:: EXERCISE SET ::
1 > List the words the passage on liberal learning and assessment uses to describe what is increasingly done in our institutions.
2 > Pick up the passage on liberal learning and assessment after its final sentence and carry it forward.
== TEXT SECTION
We must acknowledge that faculties and institutions have reasons to resist much of what is today called assessment. They must somehow protect the limited time afforded for the life of the mind. They must cope with the pressures of adapting to global contexts, and to constantly evolving disciplines and fields of study. They need to feel that they are being helped in becoming more effective teachers, that they are not being evaluated abstractly, in ways extraneous to their daily work. They need to feel that their effort is meaningful and not merely a mechanical response to a checklist. 

We also must acknowledge that we live in an age of intense transformations of old and customary ways: much of what we do in our institutions is increasingly technical, analytical, rationalist, quantified, materialist, objectified, abstract. But this is also an age of longing for transcendence without very clear notions of what that means. 

Much of the technical character of the work of learning assessment and accreditation clearly reflects the analytic/rationalist age we have been inhabiting for some time. Much of the controversy and uncertainty over assessment reflects dissatisfaction with what the analytic/rationalist approach leaves out of account. We are driven by both tradition and innovation inevitably demanding searching and exploration, trial and error. Are we in decline or are we feeling the pressure of new and positive possibilities? What is authoritative for us?

Liberal learning was anciently constituted in the conviction that learning is intrinsically good and essential to the full flourishing of the human spirit, responsive to what was not yet found, and our awareness of being incomplete in search of completeness. Liberal learning was pointed to rather than simply defined. Liberal learning comes fully to sight in undergraduate education which is the interval between school where we must learn much, the value of which is not yet obvious, and while we still have relatively little to say, and professional training in service to the current preoccupations of our social life. Such learning must be both in continuity with what comes before and after it, and also necessarily in discontinuity. If liberal learning is successful, it fosters that disengagement - for a time - without which true encounter with the life of the mind is much less likely to occur.

Moreover, the full benefit of this encounter is not likely to be seen all at once or soon. There is a mystery in the relation of teacher and student. Those who teach cannot help but know this by experience if not by careful consideration, and, eventually, by the testimony of their former students who see, in retrospect, what originally they only intuited or even resisted. It is true that institutions of liberal learning are today pressed to explain themselves, and they must do so. But they may be pardoned, I think, for wanting to show the mystery and speak of it without explaining it away, or translating it into a misleading and reductive array of observable behaviors.

The mysterious character of liberal learning I am referring to here is most likely to show forth in conversation. There are, of course, documentation, data, and statistical information that will help to establish publicly and verifiably the character and quality of learning that takes place. Such things help to establish a common ground that can be seen by those who want to see it. But the reasonable need for evidence ought not be a barrier to that to which such evidence can only point, to that which can never be fully captured in the pointing.
====
== SUPPLIED MATERIAL
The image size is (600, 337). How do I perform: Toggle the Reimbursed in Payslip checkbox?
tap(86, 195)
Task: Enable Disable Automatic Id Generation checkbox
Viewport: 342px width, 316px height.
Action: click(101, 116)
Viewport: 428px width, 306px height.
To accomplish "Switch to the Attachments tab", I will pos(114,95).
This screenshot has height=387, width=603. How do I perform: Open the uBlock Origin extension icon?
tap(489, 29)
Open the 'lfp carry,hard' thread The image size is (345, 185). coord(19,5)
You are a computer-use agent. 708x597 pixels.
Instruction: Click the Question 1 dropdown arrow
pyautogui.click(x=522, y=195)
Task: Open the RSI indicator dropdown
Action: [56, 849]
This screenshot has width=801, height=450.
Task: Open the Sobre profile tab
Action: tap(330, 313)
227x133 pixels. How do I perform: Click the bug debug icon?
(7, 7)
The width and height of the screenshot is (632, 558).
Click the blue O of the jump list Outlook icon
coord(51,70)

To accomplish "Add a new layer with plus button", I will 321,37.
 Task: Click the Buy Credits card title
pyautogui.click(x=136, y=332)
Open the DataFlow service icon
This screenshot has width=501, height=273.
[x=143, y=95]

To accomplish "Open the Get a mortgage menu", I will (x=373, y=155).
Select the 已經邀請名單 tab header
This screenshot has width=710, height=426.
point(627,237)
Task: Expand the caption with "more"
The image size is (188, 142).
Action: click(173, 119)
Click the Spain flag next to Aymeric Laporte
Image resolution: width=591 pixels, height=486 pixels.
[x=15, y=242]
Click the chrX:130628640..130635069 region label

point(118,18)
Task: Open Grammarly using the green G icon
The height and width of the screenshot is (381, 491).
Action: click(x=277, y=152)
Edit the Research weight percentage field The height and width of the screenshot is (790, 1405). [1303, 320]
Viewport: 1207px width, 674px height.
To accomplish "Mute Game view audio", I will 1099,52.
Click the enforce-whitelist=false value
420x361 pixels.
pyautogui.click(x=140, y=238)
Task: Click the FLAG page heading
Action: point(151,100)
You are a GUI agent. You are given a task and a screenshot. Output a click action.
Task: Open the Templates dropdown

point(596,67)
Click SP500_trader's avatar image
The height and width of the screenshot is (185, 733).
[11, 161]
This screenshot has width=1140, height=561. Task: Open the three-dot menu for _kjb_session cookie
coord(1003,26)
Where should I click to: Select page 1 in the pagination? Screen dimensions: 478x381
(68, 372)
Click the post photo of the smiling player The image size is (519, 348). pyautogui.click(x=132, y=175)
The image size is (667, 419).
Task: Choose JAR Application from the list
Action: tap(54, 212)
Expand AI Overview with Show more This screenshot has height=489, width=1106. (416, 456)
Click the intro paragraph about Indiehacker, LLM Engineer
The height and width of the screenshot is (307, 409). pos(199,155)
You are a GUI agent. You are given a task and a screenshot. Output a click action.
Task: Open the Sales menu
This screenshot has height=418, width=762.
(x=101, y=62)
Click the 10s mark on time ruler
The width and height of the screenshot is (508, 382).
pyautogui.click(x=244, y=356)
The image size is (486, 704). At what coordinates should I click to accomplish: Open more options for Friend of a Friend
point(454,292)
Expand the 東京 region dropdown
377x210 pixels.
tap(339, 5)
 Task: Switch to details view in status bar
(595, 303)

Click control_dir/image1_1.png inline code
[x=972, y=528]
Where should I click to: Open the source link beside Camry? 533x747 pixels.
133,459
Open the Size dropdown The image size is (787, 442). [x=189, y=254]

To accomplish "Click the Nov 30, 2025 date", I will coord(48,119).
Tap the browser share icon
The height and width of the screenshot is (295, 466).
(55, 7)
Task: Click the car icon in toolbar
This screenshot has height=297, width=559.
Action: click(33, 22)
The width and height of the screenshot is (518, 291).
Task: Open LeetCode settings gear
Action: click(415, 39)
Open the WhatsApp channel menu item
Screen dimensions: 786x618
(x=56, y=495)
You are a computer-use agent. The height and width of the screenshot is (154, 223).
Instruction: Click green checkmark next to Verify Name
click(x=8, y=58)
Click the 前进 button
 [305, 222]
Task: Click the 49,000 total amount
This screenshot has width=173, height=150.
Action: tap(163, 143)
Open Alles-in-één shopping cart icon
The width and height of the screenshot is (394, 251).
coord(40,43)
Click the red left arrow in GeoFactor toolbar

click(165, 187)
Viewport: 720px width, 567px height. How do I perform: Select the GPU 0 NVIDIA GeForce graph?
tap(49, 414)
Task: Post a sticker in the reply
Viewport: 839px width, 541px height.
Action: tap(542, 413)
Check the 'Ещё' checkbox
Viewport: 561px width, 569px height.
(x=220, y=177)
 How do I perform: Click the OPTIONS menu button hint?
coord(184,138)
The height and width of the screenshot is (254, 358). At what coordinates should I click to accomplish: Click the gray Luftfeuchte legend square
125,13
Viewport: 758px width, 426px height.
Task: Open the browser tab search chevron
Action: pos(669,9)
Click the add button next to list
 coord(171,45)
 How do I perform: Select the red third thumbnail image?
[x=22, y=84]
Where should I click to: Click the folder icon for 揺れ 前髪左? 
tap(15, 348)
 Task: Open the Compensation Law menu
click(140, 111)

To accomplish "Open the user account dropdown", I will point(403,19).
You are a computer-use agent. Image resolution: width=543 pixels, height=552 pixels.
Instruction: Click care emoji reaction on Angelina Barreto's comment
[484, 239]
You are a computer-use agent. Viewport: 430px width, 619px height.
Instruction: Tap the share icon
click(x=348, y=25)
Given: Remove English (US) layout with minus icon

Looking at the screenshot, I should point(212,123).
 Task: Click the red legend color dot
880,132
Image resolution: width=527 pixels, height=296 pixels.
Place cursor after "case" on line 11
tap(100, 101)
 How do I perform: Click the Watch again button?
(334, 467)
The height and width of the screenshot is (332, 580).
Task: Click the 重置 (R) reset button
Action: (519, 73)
====
:: RESPONSES TO THE TASKS ::
1 > technical, analytical, rationalist, quantified, materialist, objectified, abstract

2 >
It is characteristic of our peculiar age to be suspicious of transcendence while, at the same time, sensing a profound need for it. Places of liberal learning are intersections of both the suspicion and the desire. From my perspective, the great debates of our generation over education - what it should be, how to gauge its success or failure, how to justify it - are prompted not only by a wish for certainty, but also by a wish for reassurance that what is not entirely susceptible of certainty is, nonetheless, real.

An assessment procedure which diminishes that confidence will yield the opposite of its goal: the goal is to understand better something we partially understand already. The goal is not to change the object of investigation to suit our convenience. The true success of what we are attempting requires attention to both of these concerns. Together they point to a moment of transformation in our self-understanding, the outcome of which - the resolution of which - we do not yet grasp.

Institutions of liberal learning will inevitably instantiate these concerns in acutely self-conscious ways, and thus remain a challenge and a problem for those who would simplify, and thus obscure, the real issues and questions we face. Resistance is built into the situation. But I believe that the resistance is actually integral to the success of the assessment process. We must have a dialectical relationship - both sides need to be both teacher and learner.

Assessment and accreditation, as we now understand them, are symptomatic of this crossroad. While we press forward we should be prepared to encounter what is much deeper than we often think, and we should welcome that as a sign that we are on to something of high importance, about which we must talk without fully knowing how to talk about it. In this way, what we are doing here may become an aspect of liberal learning rather than merely an observation of that part of it easily seen by the naked eye from outside.

This is what I understand myself to have fallen into in 1992 even as AALE set foot on a like path that brought us together.


1.  Alverno College in Milwaukee, Wisconsin is acknowledged as one of the pioneers in student assessment, called "ability-based education," emphasizing both knowledge and abilities. According to Alverno, this approach "changes the way students learn and the way teachers teach." (back to reference 1 in the text)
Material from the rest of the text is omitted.